El agujero en cuestión era un agradable batiburrillo de cañas, adelfas, rododendros y otras plantas de nombre complicado, sin olvidar las yucas de hojas aceradas como puñales, algunas palmeras enanas y las inevitables aspidistras. Todo ello componía un fondo verde y florido sobre el que la marquesa se recortaba a la manera de un personaje de un tapiz medieval. Era una bella anciana, alta, que presentaba cierto parecido con Sarah Bernhardt. Su masa de cabellos rojos y blancos sombreaba con una especie de mullido cojín los ojos verde musgo, que la edad no parecía dispuesta a hacer languidecer. Normalmente llevaba vestidos de corte princesa, según la moda lanzada por la reina Alexandra de Inglaterra, a quien la señora Sommières siempre había tomado como modelo. Esta vez, su largo cuello ceñido por un camisolín de tul con ballenas salía de una profusión de tafetán negro, destinado a disimular el ancho vendaje aplicado alrededor del torso. Para atenuar la tristeza de la indumentaria, llevaba por encima largos collares de oro combinado con perlas, turquesas y esmaltes translúcidos, con los que sus hermosas manos jugueteaban. Para completar el decorado, sobre una mesita había dos o tres copas de cristal tallado y una cubitera con una botella de champán: la marquesa acostumbraba a tomar esta bebida al final del día y quien se presentaba siempre era invitado a compartir ese placer.

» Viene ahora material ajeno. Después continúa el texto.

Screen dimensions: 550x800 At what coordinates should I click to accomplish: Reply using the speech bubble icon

Aldo la besó, luego retrocedió un poco para admirarla mejor y se echó a reír.

—Me he enterado de que ha sufrido un accidente, pero que me aspen si se le nota. Tiene el aspecto de una emperatriz.

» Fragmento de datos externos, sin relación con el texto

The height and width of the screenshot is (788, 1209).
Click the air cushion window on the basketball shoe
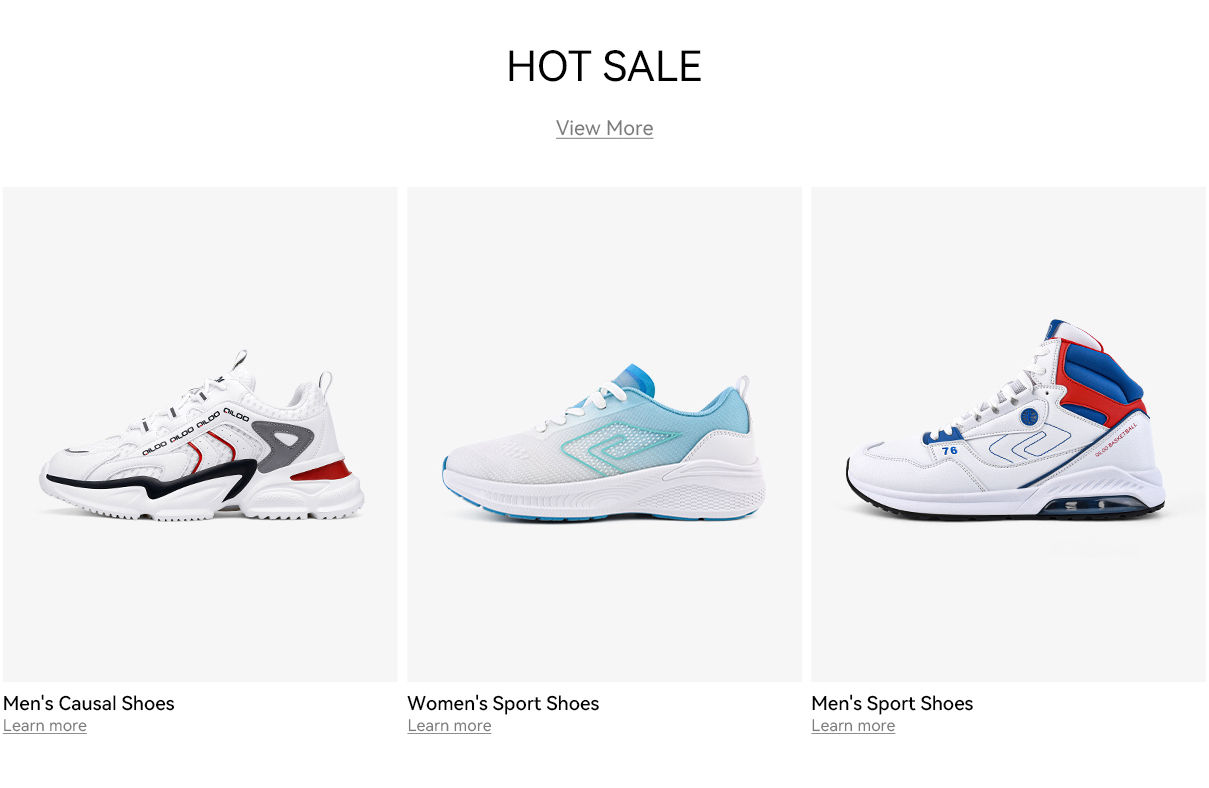tap(1088, 505)
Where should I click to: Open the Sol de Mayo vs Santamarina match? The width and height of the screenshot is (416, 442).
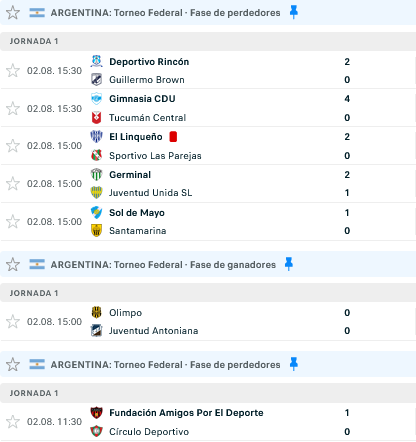(208, 222)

Ella se sonrojó un poco, contenta de recibir un cumplido que sabía sincero, y agitó nerviosamente los impertinentes de oro colgados entre los collares.

—No es un título envidiable; todas las que he conocido han acabado mal. Pero deja de cultivar el madrigal, sirve una copa, ven a sentarte a mi lado y cuéntame qué te trae por aquí. Eres un hombre muy ocupado y me niego a creer que de repente te hayan entrado ganas de venir a aburrirte varios días a este mausoleo.